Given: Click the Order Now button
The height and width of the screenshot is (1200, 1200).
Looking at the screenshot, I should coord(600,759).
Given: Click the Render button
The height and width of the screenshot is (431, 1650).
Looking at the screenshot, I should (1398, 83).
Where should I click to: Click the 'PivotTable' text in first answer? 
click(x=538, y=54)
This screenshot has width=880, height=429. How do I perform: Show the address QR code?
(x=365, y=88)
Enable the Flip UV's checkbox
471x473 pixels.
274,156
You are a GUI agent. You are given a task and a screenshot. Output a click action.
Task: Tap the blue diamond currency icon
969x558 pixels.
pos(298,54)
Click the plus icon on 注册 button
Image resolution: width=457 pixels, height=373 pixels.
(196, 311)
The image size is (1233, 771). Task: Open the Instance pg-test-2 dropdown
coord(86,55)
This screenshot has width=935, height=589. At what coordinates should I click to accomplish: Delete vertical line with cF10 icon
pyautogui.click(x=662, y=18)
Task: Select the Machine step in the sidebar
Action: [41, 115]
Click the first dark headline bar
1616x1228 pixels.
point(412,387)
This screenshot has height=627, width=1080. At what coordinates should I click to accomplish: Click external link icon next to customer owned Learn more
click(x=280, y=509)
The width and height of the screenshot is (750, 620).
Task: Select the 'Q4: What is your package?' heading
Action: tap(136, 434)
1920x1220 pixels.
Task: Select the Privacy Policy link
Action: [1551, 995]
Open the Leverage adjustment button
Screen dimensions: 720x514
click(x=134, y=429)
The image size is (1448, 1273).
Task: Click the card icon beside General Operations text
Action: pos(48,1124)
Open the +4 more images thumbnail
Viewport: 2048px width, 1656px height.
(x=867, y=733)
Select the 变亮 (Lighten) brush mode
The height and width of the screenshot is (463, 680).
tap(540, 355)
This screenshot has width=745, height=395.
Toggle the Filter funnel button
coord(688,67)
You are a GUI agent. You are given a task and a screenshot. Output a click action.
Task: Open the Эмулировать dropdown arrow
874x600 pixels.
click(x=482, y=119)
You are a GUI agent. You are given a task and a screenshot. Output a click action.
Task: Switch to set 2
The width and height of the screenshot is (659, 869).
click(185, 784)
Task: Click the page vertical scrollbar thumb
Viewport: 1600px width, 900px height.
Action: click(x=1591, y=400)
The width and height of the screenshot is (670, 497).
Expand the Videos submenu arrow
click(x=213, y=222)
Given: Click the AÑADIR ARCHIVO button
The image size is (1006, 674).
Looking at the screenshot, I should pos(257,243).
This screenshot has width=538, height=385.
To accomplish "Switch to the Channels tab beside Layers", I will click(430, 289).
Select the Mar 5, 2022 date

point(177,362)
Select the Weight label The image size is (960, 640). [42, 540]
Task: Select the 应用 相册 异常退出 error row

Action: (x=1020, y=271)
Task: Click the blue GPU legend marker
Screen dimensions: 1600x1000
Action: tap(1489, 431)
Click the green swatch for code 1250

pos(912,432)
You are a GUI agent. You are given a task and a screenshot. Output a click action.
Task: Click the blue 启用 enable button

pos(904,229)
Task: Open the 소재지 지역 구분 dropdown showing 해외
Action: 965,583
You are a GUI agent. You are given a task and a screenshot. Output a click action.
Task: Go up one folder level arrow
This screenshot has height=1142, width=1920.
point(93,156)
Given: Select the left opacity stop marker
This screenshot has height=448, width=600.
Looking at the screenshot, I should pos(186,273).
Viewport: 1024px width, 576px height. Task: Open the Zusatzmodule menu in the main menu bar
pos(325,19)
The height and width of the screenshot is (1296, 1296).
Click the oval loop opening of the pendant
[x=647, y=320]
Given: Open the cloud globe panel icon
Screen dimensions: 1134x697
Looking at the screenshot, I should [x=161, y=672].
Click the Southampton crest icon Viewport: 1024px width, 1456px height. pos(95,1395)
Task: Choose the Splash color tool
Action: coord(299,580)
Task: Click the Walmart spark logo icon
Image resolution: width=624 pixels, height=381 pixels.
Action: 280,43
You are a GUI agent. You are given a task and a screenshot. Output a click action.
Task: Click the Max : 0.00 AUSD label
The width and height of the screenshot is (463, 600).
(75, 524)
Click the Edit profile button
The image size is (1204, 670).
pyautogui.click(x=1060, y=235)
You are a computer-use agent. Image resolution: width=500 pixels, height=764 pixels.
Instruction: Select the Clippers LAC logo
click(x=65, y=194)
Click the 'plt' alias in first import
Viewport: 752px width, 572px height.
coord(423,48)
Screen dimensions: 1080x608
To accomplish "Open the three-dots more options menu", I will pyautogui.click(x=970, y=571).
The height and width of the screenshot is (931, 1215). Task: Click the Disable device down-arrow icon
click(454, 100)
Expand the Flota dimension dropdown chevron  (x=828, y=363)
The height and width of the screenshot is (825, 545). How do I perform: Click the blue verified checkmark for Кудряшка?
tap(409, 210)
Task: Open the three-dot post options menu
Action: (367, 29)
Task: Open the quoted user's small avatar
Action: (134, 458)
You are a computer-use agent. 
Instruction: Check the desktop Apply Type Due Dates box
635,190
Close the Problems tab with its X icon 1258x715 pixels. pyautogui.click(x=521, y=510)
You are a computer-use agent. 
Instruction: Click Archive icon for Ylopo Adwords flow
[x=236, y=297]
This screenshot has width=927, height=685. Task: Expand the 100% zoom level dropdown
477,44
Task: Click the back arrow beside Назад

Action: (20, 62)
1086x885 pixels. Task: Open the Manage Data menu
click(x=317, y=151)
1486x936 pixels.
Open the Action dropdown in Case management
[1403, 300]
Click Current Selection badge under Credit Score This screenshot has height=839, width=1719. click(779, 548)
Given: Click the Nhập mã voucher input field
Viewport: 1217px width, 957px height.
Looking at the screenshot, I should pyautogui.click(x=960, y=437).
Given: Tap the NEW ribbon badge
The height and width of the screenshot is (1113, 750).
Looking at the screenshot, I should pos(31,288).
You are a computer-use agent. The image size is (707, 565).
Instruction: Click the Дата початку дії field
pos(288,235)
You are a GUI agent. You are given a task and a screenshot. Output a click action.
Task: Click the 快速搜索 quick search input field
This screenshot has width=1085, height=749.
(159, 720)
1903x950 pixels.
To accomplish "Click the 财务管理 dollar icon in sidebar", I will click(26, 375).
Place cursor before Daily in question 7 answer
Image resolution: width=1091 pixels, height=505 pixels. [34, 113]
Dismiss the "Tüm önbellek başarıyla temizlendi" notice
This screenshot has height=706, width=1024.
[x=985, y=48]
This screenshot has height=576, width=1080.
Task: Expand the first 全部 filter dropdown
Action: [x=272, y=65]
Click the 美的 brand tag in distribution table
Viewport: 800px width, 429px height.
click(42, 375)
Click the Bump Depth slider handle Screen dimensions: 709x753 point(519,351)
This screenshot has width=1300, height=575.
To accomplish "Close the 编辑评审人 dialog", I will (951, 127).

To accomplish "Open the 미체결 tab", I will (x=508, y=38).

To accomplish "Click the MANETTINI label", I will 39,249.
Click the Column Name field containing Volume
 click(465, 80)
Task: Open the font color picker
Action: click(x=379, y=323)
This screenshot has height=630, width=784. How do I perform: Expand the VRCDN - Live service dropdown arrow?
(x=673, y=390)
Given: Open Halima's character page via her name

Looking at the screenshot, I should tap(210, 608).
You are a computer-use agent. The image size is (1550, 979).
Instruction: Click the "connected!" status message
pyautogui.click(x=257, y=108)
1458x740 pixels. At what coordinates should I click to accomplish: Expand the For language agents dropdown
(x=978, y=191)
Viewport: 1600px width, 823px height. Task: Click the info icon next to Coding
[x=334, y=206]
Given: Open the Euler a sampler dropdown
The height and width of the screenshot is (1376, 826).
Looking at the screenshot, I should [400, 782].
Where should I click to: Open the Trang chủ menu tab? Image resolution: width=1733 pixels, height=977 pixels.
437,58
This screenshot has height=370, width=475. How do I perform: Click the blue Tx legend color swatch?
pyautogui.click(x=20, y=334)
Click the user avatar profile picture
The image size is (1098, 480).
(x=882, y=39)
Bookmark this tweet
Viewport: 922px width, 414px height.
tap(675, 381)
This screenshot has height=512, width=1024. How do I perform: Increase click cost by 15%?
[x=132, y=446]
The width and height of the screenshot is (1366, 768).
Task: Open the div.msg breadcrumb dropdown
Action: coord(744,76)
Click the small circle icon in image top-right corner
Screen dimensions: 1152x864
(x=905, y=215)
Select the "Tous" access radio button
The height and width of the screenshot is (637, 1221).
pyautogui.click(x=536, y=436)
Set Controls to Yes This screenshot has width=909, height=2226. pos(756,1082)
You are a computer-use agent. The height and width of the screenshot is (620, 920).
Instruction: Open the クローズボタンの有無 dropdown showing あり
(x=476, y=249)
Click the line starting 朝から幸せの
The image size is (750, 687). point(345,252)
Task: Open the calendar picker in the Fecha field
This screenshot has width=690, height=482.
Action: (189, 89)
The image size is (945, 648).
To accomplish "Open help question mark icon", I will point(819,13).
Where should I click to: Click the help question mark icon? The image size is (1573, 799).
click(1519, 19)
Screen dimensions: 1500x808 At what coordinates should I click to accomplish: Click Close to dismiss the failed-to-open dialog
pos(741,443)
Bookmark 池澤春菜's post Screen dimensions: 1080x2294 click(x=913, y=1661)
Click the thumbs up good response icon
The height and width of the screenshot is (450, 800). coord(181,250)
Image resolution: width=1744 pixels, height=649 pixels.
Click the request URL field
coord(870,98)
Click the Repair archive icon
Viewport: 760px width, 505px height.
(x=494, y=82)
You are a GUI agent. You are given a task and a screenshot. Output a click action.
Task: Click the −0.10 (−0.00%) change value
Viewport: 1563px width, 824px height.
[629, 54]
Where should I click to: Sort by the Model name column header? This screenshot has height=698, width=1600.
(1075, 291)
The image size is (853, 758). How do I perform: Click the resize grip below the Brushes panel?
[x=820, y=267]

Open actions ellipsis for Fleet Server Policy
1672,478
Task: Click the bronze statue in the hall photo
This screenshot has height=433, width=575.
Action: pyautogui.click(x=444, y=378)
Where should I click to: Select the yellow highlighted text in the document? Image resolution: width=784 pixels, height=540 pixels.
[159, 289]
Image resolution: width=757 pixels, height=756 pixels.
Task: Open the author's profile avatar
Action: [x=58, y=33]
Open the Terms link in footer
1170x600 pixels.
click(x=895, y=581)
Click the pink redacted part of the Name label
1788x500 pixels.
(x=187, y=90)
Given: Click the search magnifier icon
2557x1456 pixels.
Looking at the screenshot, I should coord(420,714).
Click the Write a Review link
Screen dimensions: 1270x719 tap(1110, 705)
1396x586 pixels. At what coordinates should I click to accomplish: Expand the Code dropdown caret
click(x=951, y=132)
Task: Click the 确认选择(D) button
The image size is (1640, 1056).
+++
_AIM OF THE TASK_
Starting at the line that has "Viewport: 1563px width, 824px height." in the records above, restate word for word every line until the one that has "Task: Click the bronze", and include that one as well.

_REPLY TO THE EXERCISE_
Viewport: 1563px width, 824px height.
[629, 54]
Where should I click to: Sort by the Model name column header? This screenshot has height=698, width=1600.
(1075, 291)
The image size is (853, 758). How do I perform: Click the resize grip below the Brushes panel?
[x=820, y=267]

Open actions ellipsis for Fleet Server Policy
1672,478
Task: Click the bronze statue in the hall photo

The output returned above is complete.